“I often tell my kids…who have only known the world in the Internet age, of watching the web go from nothing to everything at nearly the same pace as I watched them grown up so very fast.”–Shawn W., Generation X
NOTE: I first connected with Shawn via my blog two or three years ago. During this time, I’ve really come to value his insights about Generation X (and parenting Generations Y and Z). He’s left some great comments on posts over the past couple of years, but none better than the one posted below. He gave me permission to publish it as a stand-alone post. This was in response to the blog post I published a few days ago, Young Gen X Is Generation Catalano.
Shawn wrote:
I’m not exactly a Catalano, but I identify with them in some ways more than the bulk of my generation at large. This line — ‘They are the only generation that straddles past and future exactly’ — I have almost thought that verbatim.
I graduated High School in June 1991. HTML was invented in late 1990 with the first website going online in August 1991. I was in college in 1993 when Mosaic (the first graphical web browser) was introduced, I watched Netscape, then Internet Explorer begin and evolve. I remember when eBay and Amazon and Yahoo and Google were born. Not in the way that most people remember that they were alive at the time. But, I remember because I was paying attention because from inception I knew the internet was where I was meant to be.

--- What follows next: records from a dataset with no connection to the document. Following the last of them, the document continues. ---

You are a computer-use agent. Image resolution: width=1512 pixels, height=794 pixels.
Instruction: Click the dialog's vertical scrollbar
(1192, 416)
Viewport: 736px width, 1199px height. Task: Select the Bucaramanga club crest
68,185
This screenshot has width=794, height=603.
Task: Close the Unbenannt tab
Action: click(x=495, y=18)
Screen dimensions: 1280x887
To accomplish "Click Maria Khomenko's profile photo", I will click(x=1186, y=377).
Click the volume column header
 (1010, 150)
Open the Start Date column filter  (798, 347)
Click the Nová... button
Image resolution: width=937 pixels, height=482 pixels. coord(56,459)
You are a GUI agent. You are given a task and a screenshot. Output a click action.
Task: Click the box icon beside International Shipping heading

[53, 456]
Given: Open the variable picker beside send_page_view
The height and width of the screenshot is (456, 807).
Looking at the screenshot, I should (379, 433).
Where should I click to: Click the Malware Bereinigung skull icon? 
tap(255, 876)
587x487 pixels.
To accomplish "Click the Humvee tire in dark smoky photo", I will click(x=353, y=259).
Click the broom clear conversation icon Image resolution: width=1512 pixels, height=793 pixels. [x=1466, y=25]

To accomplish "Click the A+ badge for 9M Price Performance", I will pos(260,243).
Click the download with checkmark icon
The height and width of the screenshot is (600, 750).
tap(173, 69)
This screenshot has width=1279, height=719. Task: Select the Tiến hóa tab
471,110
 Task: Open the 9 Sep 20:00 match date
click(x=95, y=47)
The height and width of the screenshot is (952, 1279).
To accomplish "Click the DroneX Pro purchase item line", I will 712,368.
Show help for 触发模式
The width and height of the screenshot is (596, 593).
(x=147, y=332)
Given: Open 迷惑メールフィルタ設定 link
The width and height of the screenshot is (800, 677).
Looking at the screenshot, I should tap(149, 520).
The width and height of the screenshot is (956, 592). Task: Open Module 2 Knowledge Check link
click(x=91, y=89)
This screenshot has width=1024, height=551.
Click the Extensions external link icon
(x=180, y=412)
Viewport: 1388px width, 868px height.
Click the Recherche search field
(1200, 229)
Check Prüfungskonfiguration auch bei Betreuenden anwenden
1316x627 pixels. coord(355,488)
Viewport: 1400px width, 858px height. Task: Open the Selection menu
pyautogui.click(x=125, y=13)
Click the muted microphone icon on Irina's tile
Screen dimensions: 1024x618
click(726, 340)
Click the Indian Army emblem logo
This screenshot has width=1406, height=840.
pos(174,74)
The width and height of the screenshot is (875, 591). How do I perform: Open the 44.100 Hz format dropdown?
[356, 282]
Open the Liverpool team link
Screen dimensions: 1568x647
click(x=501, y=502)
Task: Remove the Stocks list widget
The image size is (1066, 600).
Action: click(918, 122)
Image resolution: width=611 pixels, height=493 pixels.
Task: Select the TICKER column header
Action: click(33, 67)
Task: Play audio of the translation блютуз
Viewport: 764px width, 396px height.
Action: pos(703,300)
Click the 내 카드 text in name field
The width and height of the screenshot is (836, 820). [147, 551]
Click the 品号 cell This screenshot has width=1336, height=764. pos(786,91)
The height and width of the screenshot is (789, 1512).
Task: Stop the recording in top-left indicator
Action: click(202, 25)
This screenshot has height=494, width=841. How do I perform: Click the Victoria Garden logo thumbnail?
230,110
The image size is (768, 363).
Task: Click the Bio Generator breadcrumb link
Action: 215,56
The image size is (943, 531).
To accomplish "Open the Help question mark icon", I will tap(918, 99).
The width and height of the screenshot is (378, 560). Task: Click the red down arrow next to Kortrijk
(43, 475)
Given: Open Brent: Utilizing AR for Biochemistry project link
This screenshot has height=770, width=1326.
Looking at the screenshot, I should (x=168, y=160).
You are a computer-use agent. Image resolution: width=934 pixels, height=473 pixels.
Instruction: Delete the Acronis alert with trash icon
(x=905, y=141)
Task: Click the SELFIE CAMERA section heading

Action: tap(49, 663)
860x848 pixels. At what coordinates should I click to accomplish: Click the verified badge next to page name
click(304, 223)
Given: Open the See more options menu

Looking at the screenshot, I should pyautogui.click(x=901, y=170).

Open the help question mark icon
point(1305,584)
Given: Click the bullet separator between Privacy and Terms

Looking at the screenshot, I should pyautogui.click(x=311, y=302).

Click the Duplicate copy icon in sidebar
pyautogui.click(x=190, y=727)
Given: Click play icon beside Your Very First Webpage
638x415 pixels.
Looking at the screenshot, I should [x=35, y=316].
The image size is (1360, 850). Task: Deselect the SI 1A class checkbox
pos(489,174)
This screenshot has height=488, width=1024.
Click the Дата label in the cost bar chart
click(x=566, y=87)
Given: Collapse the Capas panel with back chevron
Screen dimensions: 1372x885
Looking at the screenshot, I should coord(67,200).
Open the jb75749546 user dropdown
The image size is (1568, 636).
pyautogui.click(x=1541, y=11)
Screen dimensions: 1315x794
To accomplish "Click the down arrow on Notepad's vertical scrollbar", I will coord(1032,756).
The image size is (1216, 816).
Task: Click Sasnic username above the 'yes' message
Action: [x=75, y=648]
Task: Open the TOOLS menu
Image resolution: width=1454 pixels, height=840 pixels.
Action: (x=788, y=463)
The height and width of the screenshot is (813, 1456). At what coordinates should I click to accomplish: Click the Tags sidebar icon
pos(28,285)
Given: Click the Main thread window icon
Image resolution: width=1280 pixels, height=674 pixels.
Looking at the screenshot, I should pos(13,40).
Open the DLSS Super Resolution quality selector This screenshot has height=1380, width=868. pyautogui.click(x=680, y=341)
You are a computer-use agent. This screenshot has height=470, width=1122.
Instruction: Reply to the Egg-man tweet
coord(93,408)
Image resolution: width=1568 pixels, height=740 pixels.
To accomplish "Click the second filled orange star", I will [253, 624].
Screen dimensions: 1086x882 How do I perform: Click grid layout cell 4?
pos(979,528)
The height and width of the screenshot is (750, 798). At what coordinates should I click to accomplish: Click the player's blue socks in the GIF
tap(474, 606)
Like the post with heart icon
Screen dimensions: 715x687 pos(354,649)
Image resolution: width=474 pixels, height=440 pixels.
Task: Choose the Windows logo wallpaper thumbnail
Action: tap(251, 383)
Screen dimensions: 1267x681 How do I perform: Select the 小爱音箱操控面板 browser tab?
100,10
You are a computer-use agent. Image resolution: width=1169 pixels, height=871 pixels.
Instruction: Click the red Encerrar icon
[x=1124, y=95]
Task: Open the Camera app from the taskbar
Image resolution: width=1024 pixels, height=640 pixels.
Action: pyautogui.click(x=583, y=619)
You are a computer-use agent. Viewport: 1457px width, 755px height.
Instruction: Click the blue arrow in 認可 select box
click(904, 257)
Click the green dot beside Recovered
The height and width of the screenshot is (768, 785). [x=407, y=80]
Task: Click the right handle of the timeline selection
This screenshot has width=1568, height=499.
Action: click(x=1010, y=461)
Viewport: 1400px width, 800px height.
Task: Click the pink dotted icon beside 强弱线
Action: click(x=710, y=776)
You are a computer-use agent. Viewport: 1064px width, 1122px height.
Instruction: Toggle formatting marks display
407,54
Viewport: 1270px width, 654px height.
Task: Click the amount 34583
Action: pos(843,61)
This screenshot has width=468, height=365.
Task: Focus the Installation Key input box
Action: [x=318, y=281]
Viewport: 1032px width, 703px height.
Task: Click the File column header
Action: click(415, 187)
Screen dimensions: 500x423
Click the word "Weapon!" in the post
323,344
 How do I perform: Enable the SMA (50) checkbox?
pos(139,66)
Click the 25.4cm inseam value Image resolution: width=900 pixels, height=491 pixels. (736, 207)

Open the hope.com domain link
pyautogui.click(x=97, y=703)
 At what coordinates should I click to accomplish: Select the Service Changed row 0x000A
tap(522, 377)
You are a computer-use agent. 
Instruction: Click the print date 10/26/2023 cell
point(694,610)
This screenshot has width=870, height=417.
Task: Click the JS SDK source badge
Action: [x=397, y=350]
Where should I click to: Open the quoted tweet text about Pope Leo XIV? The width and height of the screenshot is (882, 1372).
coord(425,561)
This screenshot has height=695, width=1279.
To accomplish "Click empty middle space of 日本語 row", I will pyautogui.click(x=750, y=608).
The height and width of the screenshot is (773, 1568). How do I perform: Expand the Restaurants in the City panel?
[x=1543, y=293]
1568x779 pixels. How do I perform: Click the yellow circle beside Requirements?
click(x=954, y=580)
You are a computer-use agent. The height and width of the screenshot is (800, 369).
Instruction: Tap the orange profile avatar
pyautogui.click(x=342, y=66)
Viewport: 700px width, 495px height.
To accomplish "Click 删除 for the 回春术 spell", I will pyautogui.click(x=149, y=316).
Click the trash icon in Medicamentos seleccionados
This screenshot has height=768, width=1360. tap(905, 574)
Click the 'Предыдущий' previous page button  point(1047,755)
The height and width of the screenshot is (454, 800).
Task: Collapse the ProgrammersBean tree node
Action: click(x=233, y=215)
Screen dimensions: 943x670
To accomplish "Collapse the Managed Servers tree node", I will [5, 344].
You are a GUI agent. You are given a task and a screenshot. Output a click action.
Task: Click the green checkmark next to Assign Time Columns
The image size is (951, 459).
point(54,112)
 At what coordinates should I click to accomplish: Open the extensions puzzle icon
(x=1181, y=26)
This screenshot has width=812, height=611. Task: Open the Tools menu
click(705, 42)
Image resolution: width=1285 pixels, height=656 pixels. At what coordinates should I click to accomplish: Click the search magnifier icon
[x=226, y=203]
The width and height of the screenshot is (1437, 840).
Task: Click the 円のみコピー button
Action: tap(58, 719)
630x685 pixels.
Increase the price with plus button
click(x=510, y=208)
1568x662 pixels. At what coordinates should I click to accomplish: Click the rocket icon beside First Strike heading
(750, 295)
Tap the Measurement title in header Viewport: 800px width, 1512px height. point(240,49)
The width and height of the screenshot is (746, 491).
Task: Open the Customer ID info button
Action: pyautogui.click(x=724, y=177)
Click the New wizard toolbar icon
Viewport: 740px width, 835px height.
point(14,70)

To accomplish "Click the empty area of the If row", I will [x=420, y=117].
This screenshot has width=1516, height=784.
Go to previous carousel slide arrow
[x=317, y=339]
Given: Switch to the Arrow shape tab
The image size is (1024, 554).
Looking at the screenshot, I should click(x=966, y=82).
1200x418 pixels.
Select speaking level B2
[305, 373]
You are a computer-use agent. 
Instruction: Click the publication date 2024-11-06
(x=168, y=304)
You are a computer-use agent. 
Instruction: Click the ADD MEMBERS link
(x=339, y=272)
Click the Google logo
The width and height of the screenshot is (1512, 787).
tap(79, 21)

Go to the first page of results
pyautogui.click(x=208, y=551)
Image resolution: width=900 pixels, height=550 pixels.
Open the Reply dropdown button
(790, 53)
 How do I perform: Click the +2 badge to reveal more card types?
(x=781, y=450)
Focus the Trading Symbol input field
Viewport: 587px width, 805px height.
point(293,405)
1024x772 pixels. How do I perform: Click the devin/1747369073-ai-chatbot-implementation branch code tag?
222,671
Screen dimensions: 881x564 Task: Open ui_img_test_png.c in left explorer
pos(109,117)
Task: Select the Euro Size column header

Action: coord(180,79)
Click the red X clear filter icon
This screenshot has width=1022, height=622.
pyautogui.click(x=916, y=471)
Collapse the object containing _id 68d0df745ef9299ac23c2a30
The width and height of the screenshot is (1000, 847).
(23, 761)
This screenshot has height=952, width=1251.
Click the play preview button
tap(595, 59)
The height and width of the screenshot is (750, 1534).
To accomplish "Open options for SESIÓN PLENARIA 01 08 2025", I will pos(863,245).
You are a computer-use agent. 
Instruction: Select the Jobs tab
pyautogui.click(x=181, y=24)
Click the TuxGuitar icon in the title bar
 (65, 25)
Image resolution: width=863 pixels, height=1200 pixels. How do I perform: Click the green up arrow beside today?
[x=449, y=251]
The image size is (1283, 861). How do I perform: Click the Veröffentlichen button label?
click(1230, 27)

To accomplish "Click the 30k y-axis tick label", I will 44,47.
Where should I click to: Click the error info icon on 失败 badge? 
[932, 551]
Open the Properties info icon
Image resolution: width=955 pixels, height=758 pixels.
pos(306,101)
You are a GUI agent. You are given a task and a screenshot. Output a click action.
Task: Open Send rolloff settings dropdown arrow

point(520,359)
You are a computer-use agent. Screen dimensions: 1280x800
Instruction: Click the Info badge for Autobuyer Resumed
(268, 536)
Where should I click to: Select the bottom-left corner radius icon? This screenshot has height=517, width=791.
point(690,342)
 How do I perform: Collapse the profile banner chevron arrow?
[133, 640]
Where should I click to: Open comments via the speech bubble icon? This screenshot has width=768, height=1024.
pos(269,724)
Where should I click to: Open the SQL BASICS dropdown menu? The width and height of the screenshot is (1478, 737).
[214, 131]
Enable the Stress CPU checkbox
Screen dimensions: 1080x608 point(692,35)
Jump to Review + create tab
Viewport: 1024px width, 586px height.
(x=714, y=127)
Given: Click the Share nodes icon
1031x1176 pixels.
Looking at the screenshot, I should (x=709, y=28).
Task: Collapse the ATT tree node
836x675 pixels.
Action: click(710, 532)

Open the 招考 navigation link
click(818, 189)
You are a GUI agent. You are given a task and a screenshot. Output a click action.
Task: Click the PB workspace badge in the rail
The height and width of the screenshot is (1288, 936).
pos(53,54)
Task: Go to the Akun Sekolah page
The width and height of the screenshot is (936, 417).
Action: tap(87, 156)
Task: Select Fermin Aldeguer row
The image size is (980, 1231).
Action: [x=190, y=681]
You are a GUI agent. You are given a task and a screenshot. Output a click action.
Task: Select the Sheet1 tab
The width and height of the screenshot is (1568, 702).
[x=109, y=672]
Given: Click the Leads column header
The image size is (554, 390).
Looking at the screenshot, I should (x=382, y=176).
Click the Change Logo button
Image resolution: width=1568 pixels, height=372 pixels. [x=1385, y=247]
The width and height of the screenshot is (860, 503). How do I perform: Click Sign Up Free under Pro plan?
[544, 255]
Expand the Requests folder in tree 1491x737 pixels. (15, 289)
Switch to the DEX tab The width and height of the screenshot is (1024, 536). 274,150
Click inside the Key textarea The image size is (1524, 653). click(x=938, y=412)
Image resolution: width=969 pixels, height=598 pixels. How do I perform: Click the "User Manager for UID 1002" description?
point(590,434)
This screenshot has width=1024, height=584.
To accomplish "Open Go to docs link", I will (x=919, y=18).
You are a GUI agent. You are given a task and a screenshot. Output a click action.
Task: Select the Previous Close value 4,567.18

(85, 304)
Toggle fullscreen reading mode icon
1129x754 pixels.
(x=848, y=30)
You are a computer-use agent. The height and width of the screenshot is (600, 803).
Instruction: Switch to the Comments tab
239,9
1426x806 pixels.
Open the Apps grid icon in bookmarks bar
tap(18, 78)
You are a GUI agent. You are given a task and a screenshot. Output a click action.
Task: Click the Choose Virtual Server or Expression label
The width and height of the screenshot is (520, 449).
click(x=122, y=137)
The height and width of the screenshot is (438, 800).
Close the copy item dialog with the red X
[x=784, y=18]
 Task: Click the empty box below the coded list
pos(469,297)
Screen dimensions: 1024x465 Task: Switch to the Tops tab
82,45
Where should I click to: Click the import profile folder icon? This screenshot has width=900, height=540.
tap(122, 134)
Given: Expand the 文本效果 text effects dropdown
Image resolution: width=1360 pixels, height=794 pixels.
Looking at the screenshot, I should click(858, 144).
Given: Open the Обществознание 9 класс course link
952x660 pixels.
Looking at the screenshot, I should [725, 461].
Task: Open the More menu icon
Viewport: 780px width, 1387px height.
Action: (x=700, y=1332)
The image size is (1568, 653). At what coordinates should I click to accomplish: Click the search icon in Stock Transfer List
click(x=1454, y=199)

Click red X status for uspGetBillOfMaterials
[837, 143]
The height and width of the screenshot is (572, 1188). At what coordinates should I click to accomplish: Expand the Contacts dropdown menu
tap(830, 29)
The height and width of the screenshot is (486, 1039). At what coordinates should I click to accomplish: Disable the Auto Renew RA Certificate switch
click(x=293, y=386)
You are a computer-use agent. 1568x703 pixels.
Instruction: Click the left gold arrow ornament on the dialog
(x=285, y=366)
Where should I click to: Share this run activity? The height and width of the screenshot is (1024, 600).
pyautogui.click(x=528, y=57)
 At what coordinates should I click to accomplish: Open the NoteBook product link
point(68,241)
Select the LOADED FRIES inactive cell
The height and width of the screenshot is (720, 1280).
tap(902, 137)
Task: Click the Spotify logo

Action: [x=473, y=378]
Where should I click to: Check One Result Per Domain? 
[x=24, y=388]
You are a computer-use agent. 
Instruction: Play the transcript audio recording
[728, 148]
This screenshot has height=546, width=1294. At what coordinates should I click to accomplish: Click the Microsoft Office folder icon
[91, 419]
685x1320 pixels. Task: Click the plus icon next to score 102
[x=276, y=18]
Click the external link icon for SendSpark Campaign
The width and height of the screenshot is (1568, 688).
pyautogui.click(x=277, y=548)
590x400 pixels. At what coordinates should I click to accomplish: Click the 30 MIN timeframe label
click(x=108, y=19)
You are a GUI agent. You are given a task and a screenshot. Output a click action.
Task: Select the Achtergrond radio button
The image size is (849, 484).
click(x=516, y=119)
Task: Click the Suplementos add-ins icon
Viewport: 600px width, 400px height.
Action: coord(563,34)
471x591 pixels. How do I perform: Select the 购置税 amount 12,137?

I built my own first website in early 1996. It’s because I did that that I got my first job in the web business in early 1997 (there weren’t many people at the time with such experience). I often tell my kids (who were born in 1996 and 1997), who have only known the world in the Internet age, of watching the web go from nothing to everything at nearly the same pace as I watched them grown up so very fast. I absolutely straddle the past and future exactly. And I prefer this disposition in life over being from the past and moving to the future, or being from the future and wondering about the strangeness of the past.
Instead, I remember both by simply remembering my life as it happened. What a time to be alive. For much of my childhood, I thought that being alive in the early 20th Century was where it was at, with the dawn of aviation. How exciting that must have been for those winged pioneers. But looking back at what I’ve had the privilege to experience, I wouldn’t trade my time for the latter for anything. The internet is my sky, and I am soaring.
***
Can you think of other examples of how Generation X straddles the past and future exactly?